- **Task requirements**: Show each line of the entries below in which the word "size" appears.

-- BEGIN Data shown --

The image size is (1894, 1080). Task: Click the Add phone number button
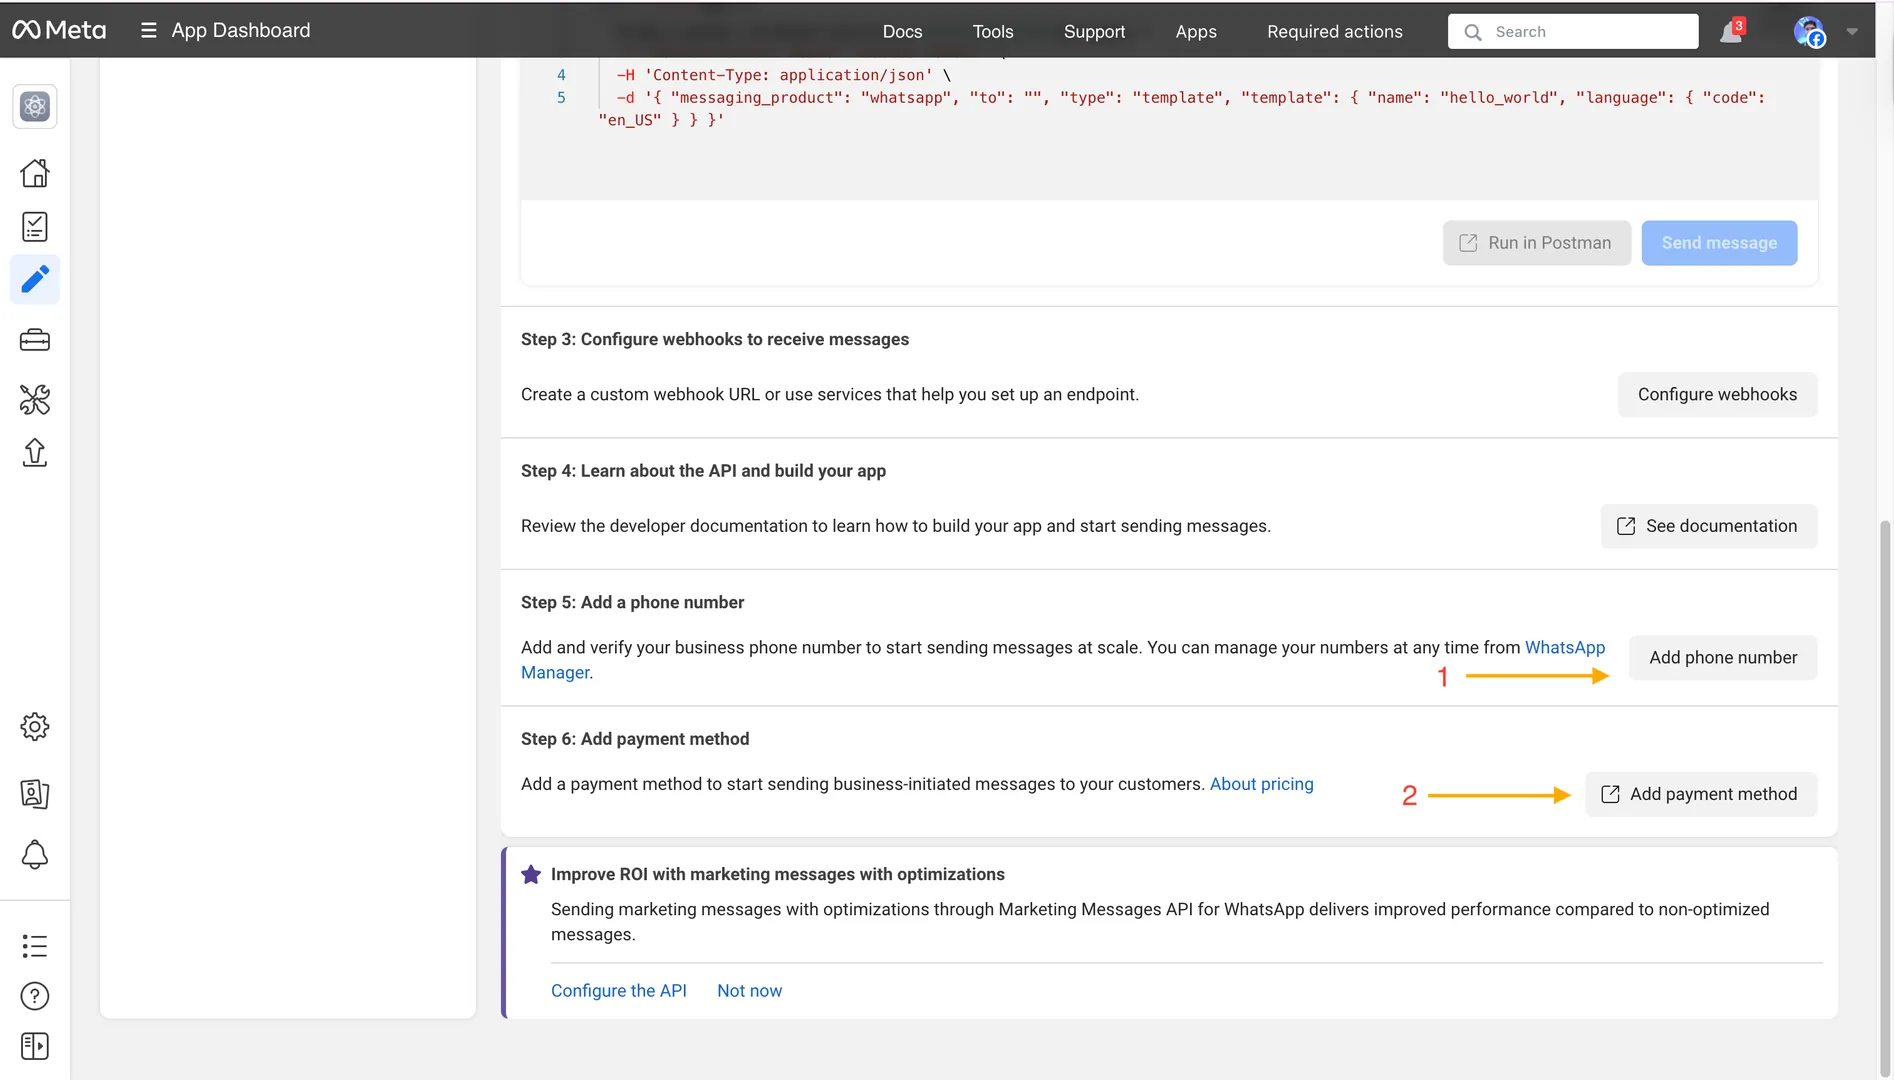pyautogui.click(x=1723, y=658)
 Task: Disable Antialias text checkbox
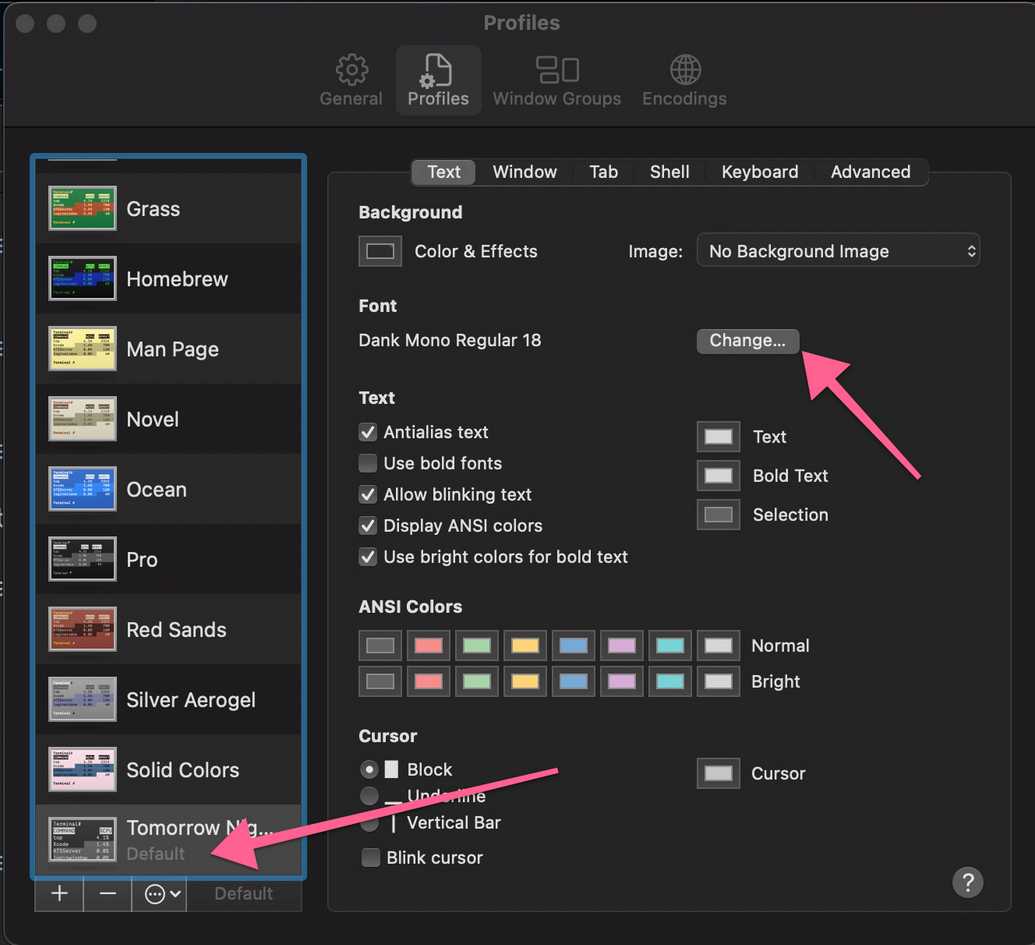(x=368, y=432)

-- END Data shown --
-- BEGIN Data shown --

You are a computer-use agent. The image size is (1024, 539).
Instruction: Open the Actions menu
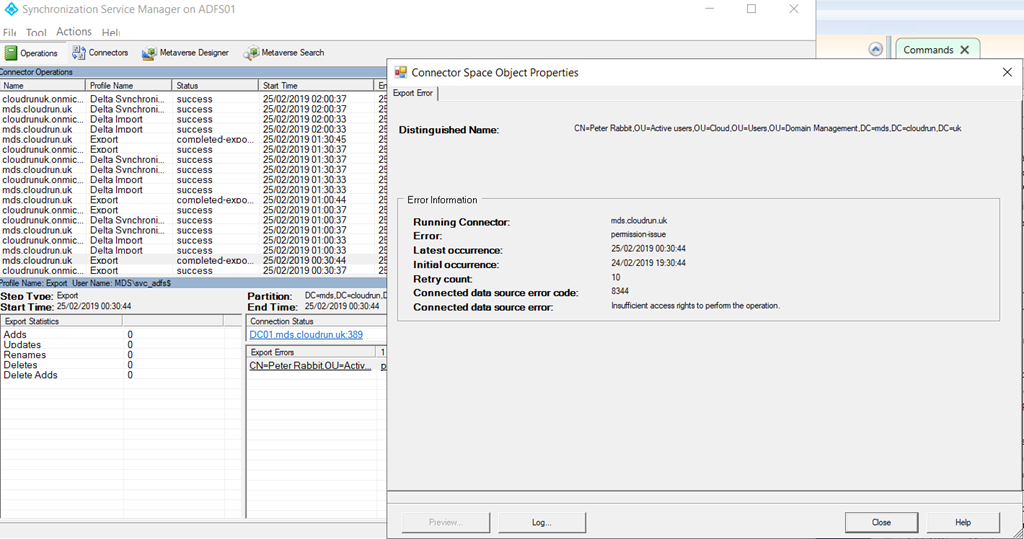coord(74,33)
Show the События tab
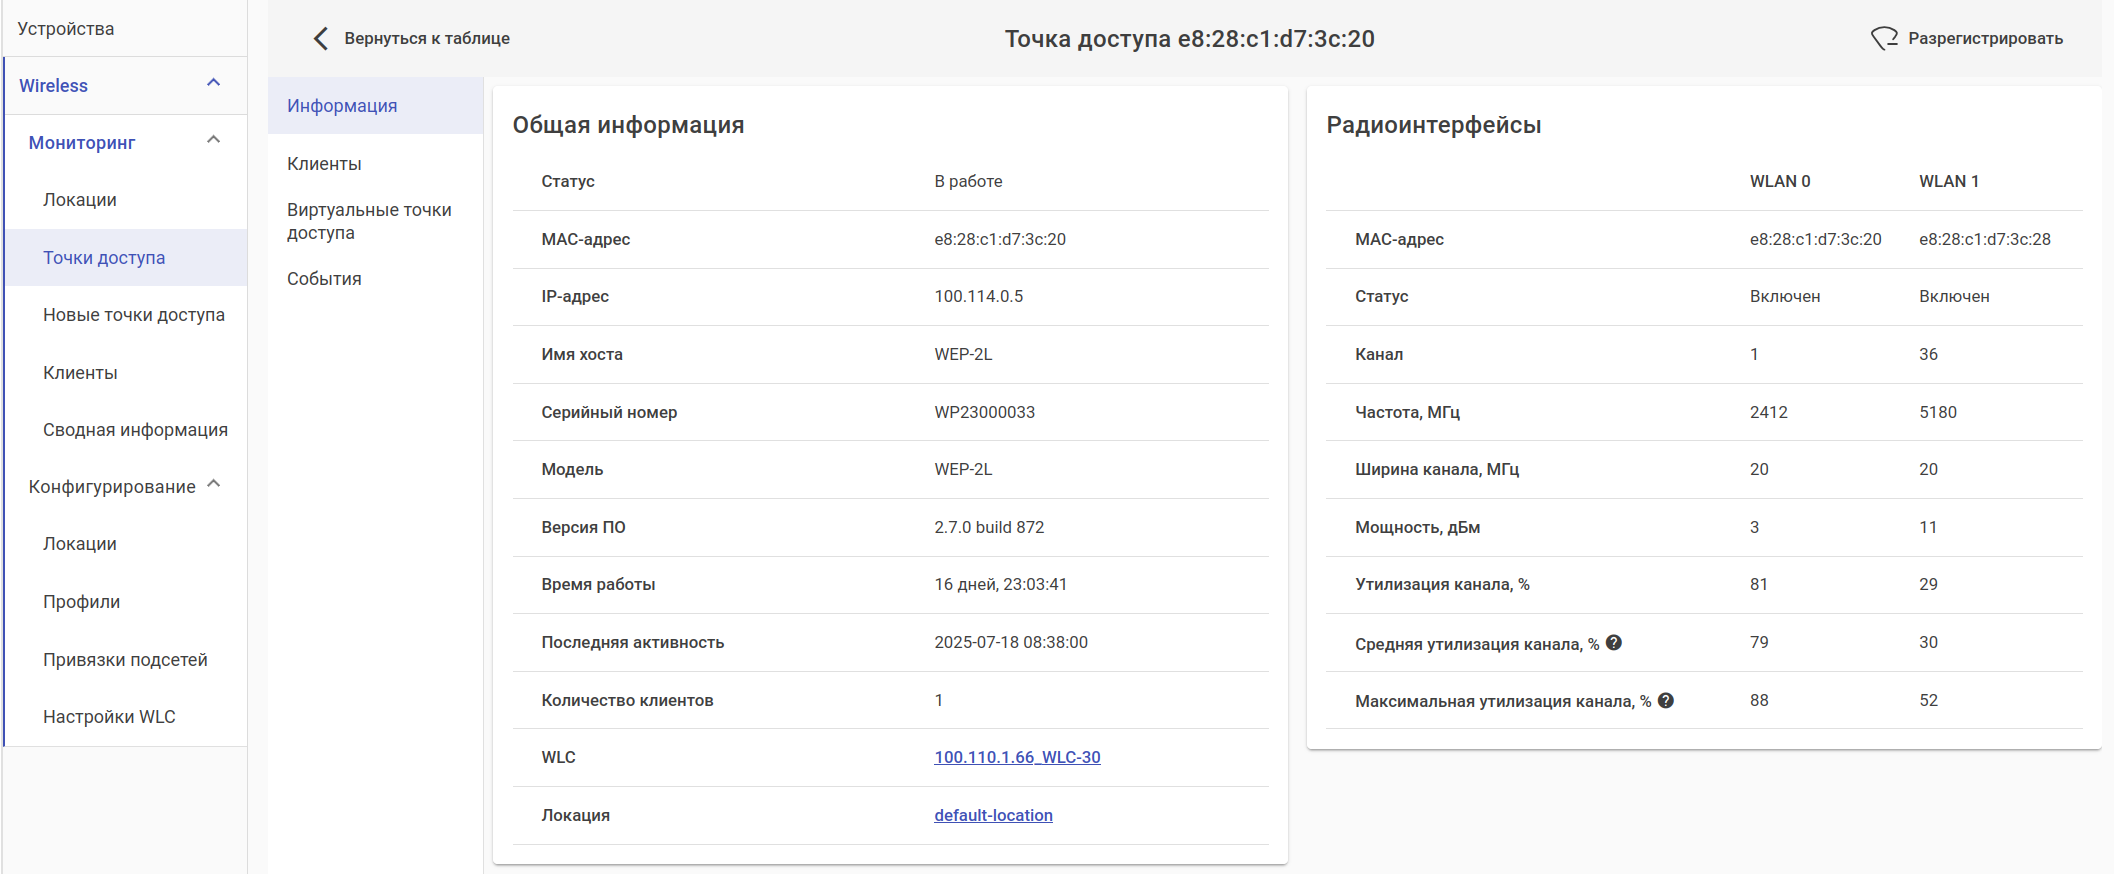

-- END Data shown --

- **Solved exercise**:
The image size is (1894, 1080). Task: Click the Add phone number button
You are a computer-use agent. The image size is (1024, 539).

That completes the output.